An ongoing controversy around a state-funded rural lands conservation program that seeks to spend millions of dollars to protect huge tracts of Florida’s farmland from commercial and residential development has ignited tensions within the state Republican Party and has also spilled out onto the stage of the ongoing GOP presidential primary.
Governor Ron DeSantis, seeking the presidential nomination, drew a hard line against the program earlier this year when he vetoed an additional $100 million earmarked for the program. The veto accounted for nearly one-fifth of DeSantis’ budget cuts for the fiscal year that began July 1. DeSantis pointed out that although the legislature appropriated $300 million for the program last year, only $50 million was spent, which is why he scratched the $100 million line item out of the state budget this year.
But now, just months later, demand for the program appears exceed the supply of funding available. Over 180 landowners have already applied for the subsidy, which creates conservation easements and pays to support ongoing farming operations to prevent property development. Agriculture Commissioner Wilton Simpson announced on Friday that his department would start to rank the proposals, with applicants seeking to cover more than 200,000 acres of rural property.
But as Simpson noted, the state’s funding capacity, due in part to the DeSantis veto, is stretched thin. Further approval for funding by the state requires the nod from the governor and Cabinet, which in May approved $57.6 million to place 18,279 acres into conservation easements.
Simpson questioned the DeSantis veto on the “Deeper Dive with Dara Kam” podcast, suggesting that the veto could delay efforts to keep 40,000 to 60,000 acres of agricultural land from development and impact future acquisition efforts as land prices rise. Simpson views the program as instrumental in connecting lands for the growing Florida Wildlife Corridor, noting that farmers have every incentive to protect the environment because they get their livelihood directly from it.
On the presidential campaign trail, former President Donald Trump has seized upon DeSantis’ veto and other agricultural policy decisions as a line of attack during their campaigns in Iowa, accusing him of being a disaster for American farmers and the people of Iowa. Trump also echoed his criticisms on his Truth Social platform, accompanied by a video criticizing DeSantis.
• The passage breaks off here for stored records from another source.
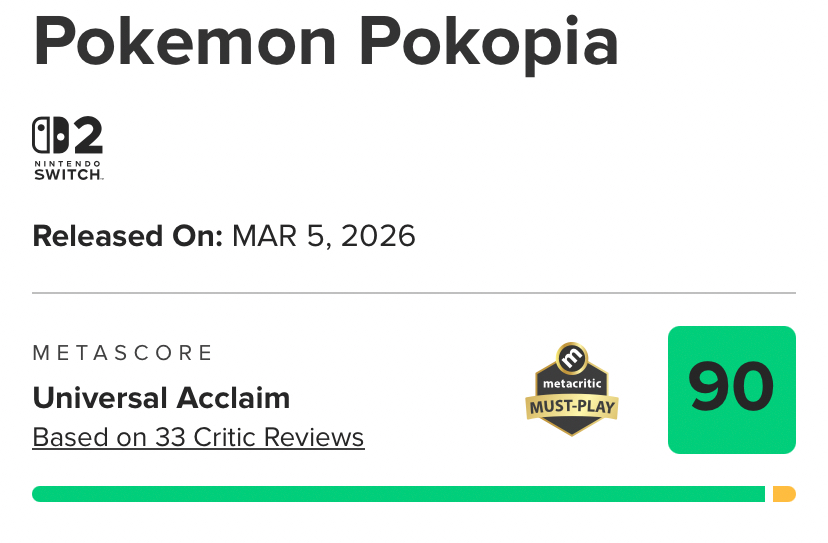The image size is (828, 543).
Task: Click the 'Released On:' label
Action: (127, 237)
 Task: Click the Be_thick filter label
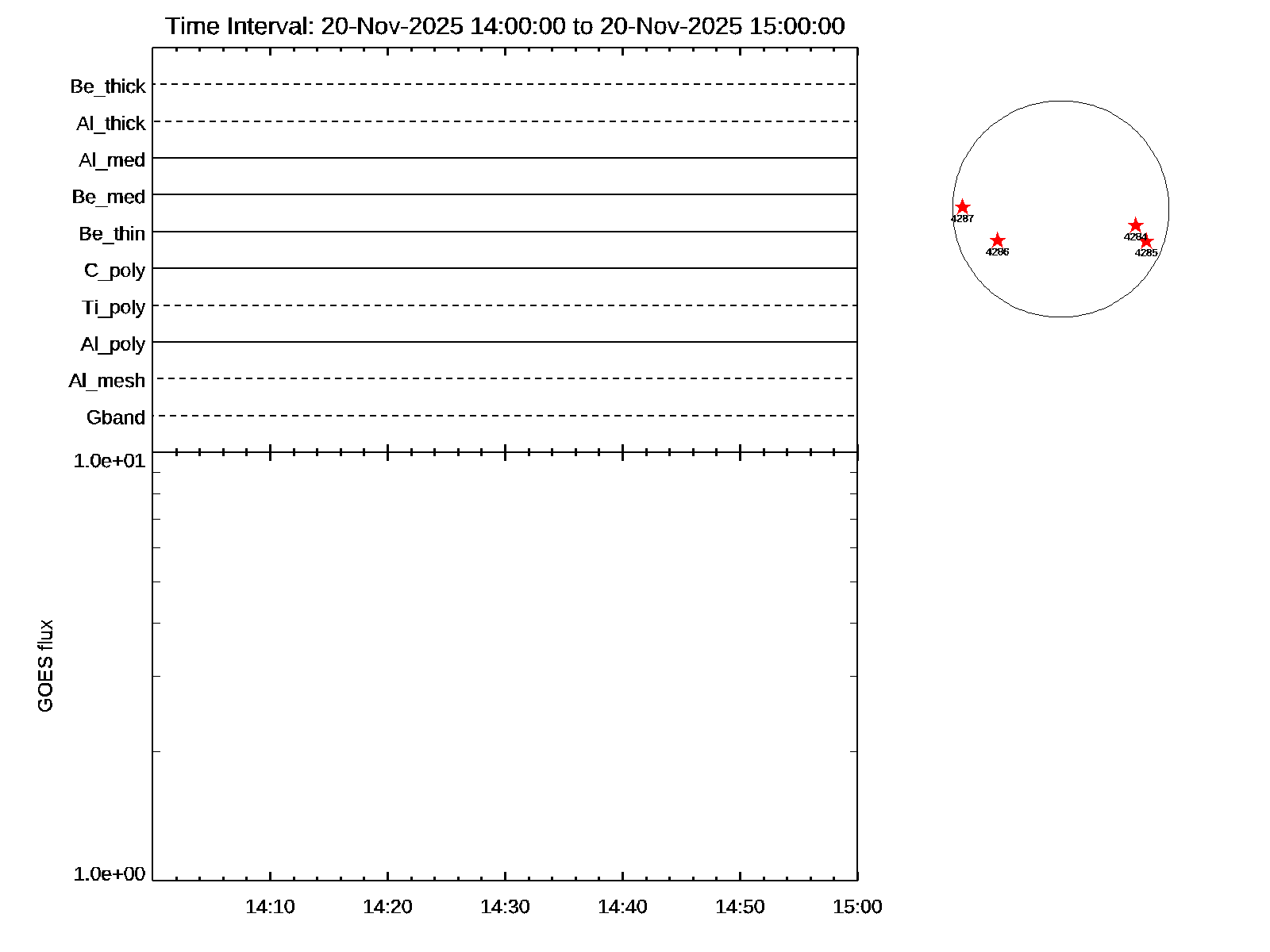click(108, 86)
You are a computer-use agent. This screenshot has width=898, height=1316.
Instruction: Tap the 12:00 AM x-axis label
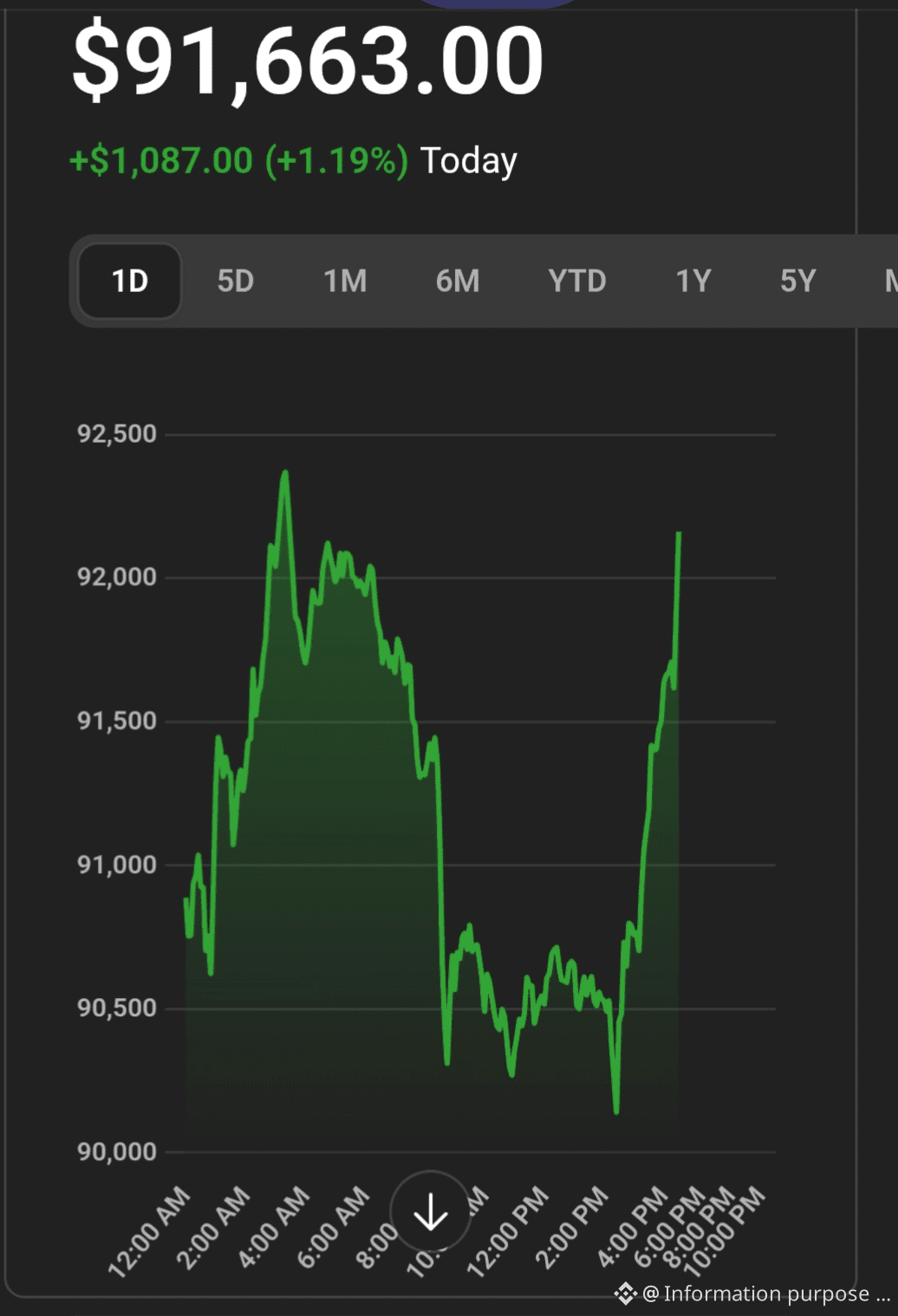149,1232
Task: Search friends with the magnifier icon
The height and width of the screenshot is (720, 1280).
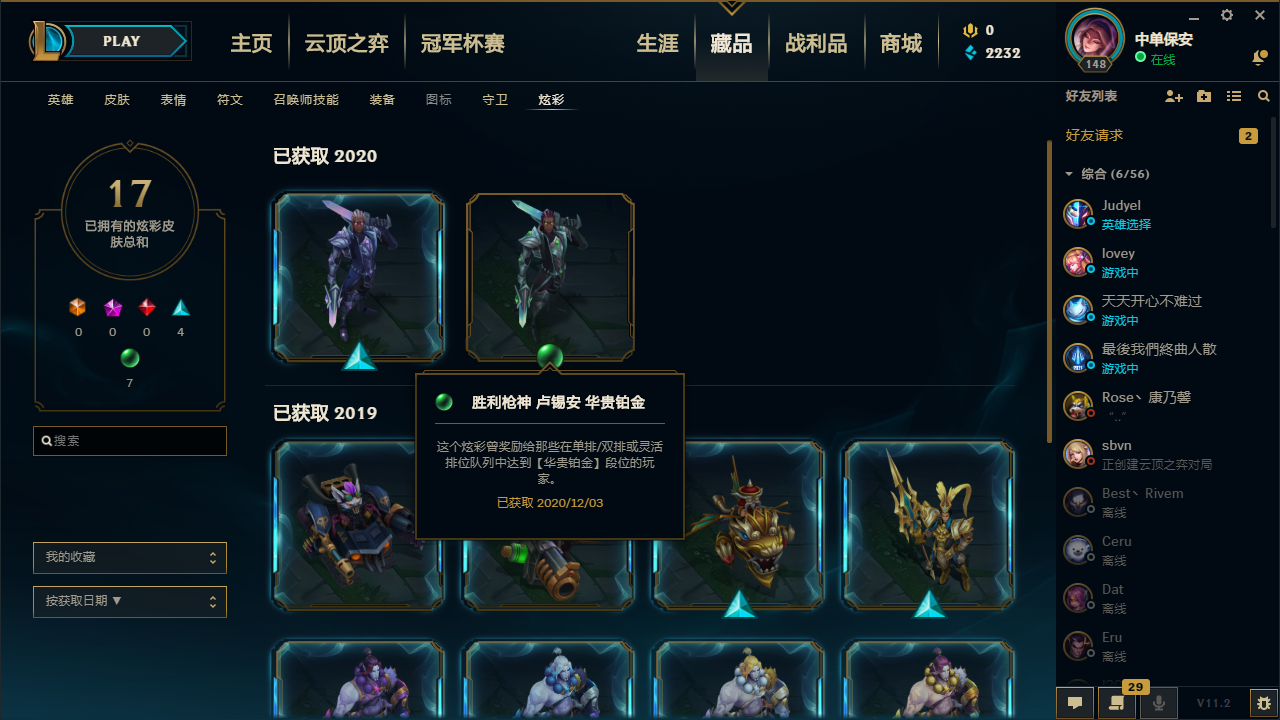Action: [1264, 96]
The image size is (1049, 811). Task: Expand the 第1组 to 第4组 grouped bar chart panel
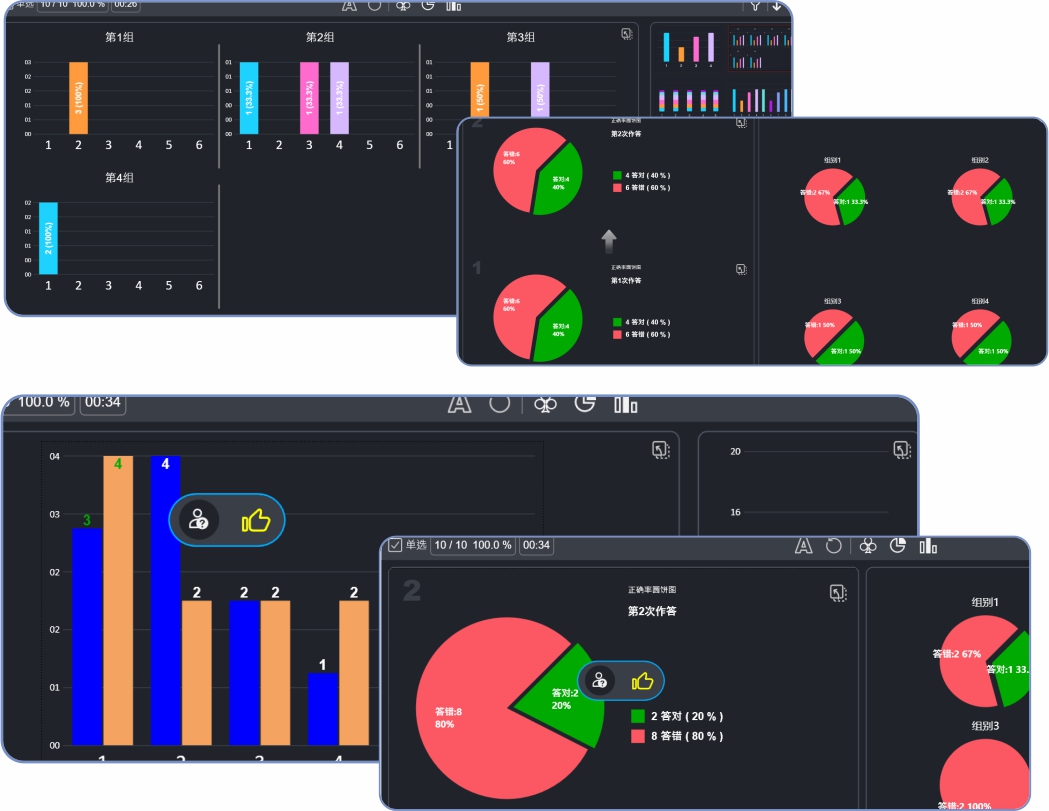point(626,34)
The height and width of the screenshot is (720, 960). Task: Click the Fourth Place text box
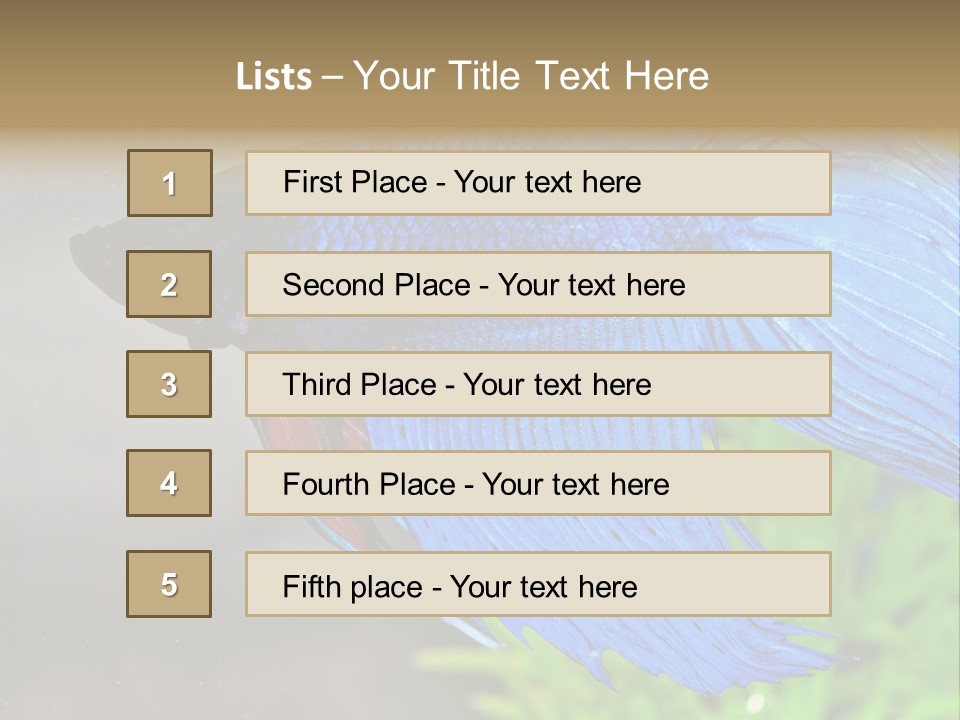tap(538, 484)
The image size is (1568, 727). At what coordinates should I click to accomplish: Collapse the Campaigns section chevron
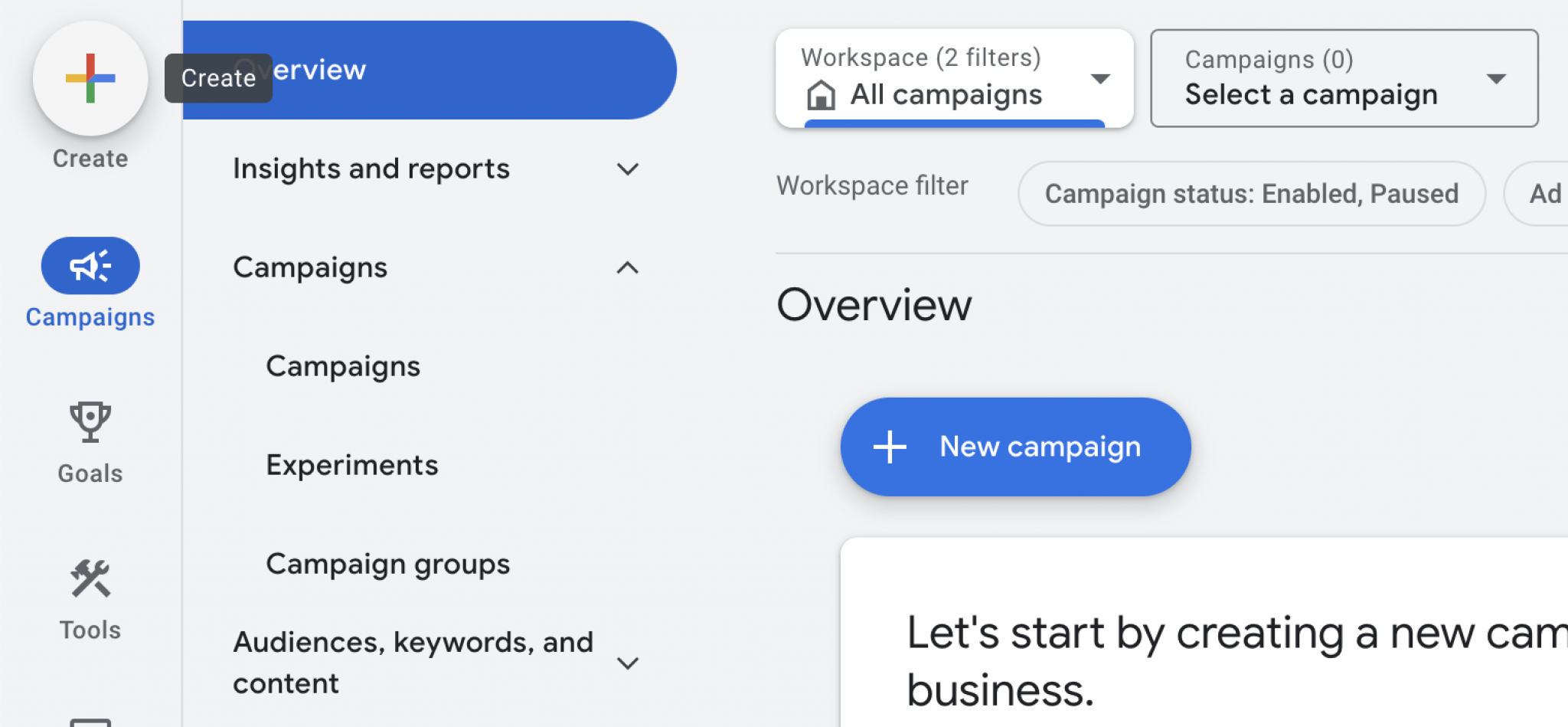tap(627, 268)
Notably, while many Florida Republicans have argued the importance of maintaining and protecting agricultural lands as part of a heightened need for food security, many free-market conservatives say that farm subsidies are little more than a wasteful government giveaway because the free market is far more efficient than the government at determining the value of rural land.
As the campaign trail heats up, the Florida program could become a pivotal issue in the Republican caucus in Iowa, with the event just six months away.